A few things to note about this plot. First, the x-axis is in log scale. This means there is literally an order of magnitude difference between the Nyckel and Huggingface (HF) and Google training times. Second, all providers returned highly accurate models (>86% accuracy) with Nyckel and Google outperforming Huggingface. Third, there are two measurements for Nyckel. The reason is subtle. Nyckel uses cross-validation to determine the best model for the data while Google and HF require fixed validation splits. For example, HF requires the user to pick a model based on the performance on the validation set using the CLI.
The use of cross-validation allows Nyckel to train on all 500 samples in the train and validation sets combined. To even the score I therefore re-ran the Nyckel experiment while only providing the 400 samples in train. Regardless, it appears Nyckel is able to train a more accurate model and do so much faster. How is it possible?

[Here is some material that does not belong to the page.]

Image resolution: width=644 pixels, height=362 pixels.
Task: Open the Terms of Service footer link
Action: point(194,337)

Reverse-engineering the HF CLI outputs it appears likely that they do deep fine-tuning of the networks. The model status page suggests that they are provisioning compute nodes (1–3 minutes), starting them up (1–2 minutes) and then training (5–10 minutes). As a result, it took around 12 minutes to train a model on the 500 IMDB dataset. Google VertexAI, on their end, required 5 hours to come back with a model. I honestly don’t understand what they are doing with all that time. The one thing I can think of is if they apply Network Architecture Search (NAS); but if they do, they are not very successful judging by the results in this benchmark.
The Nyckel AutoML engine, on the other hand, is based on meta transfer learning. It’s “transfer” because it leverages a large set of pre-trained neural networks to represent your data, and it’s “meta” because we make informed decisions on which of the representations to try based on your particular problem. The design allows for a highly parallel execution where features are extracted and models trained by 100s of compute nodes in parallel requiring only 10s of seconds to train even with 1000s of samples. In this case the IMDB 500 results came back in ~60 seconds. Re-training after changing or adding annotations only took ~15 seconds.

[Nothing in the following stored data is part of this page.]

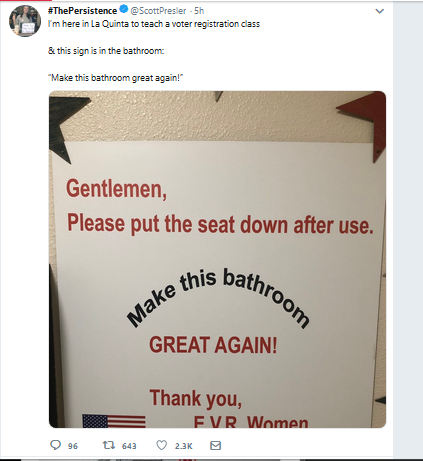Click the American flag in photo
423x461 pixels.
click(x=114, y=421)
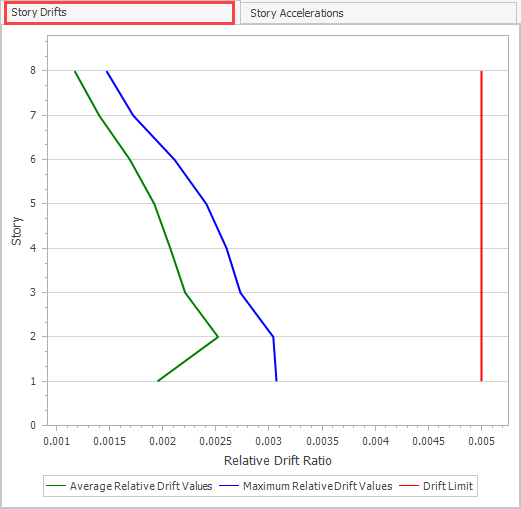This screenshot has width=521, height=509.
Task: Click green curve peak at story 2
Action: pos(218,337)
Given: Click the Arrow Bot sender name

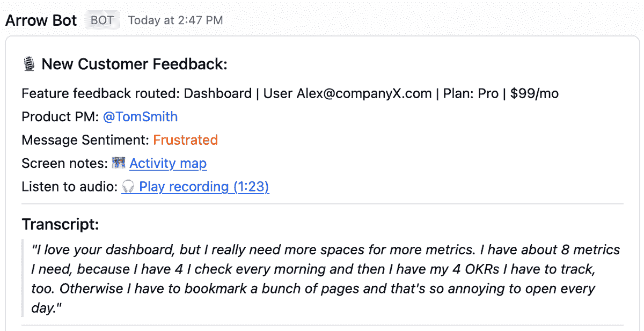Looking at the screenshot, I should (41, 20).
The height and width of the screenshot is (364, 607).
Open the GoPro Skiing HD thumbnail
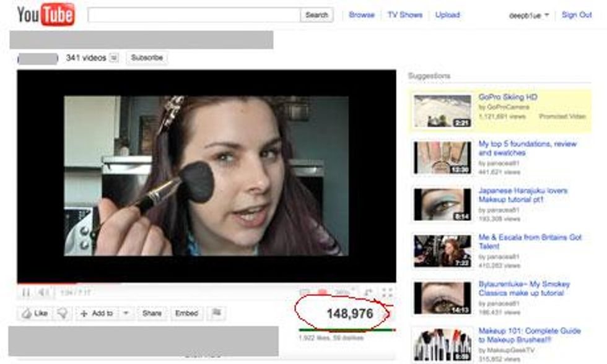442,111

While deep fine-tuning and Network Architecture Search should in theory yield superior accuracy to transfer learning, these experiments indicate that this is not always the case, in particular in the low-data regime. Also, as shown, it takes orders of magnitude longer to train.
So is there a need for such rapid training times? I’d argue there is. As has been extensively shown and argued it is the data that matters when trying to improve a ML model. Specifically, one needs to iterate over and over between training, reviewing model outputs, identifying issues and annotating more data to address those issues. Nyckel’s fast training time and integrated data-engine allows you to do just that.
Training size sweep
To ensure that the accuracy in the previous section isn’t an outlier I added one more dataset and trained with three different train set sizes. No clear winner emerged from these results. Nyckel did best on IMDB, in particular in the low-data regime while Huggingface did best on AG News, in particular in the high-data regime. Training times did not change much within this range of training set size: Nyckel remains around 1 minute, Huggingface around 12 minutes and Google around ~5 hours.
What about inference?
A key features of ML platforms is to provide API endpoints to invoke the trained models on new data. The three services benchmarked all provide such endpoints. Using the 1000 samples in the test-set I measure the end-to-end invoke latencies for a single call.

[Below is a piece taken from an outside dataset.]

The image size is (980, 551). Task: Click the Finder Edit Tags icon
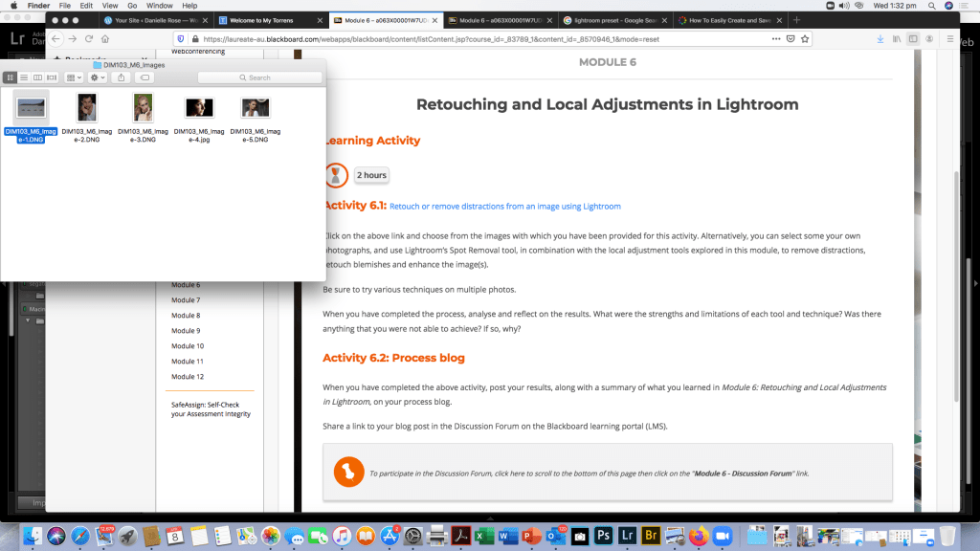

From this data it appears Nyckel is the fastest, completing most invokes within 400ms. Google does second best with most calls finishing in 600ms. Huggingface (HF) has two modes: around half the calls are centered around 450ms while the other half take much longer, around 1s.
In summary
In this blog post I shared some benchmarking results comparing Nyckel’s AutoML system against Google’s Vertex AI and Huggingface’s AutoNLP. No clear winner emerged with respect to model accuracy although Nyckel tended to do best in the low-data regime (up to ~1000 samples). However, there were large differences in training time with Nyckel training in ~1 minute compared to ~12 minutes for Huggingface and ~5 hours for Google. Nyckel also provided the lowest latency invokes followed by Google and then Huggingface.
At Nyckel we are actively working to reduce latency, improve training times, and adding more models templates to our library. We will continue to share updates as they become available.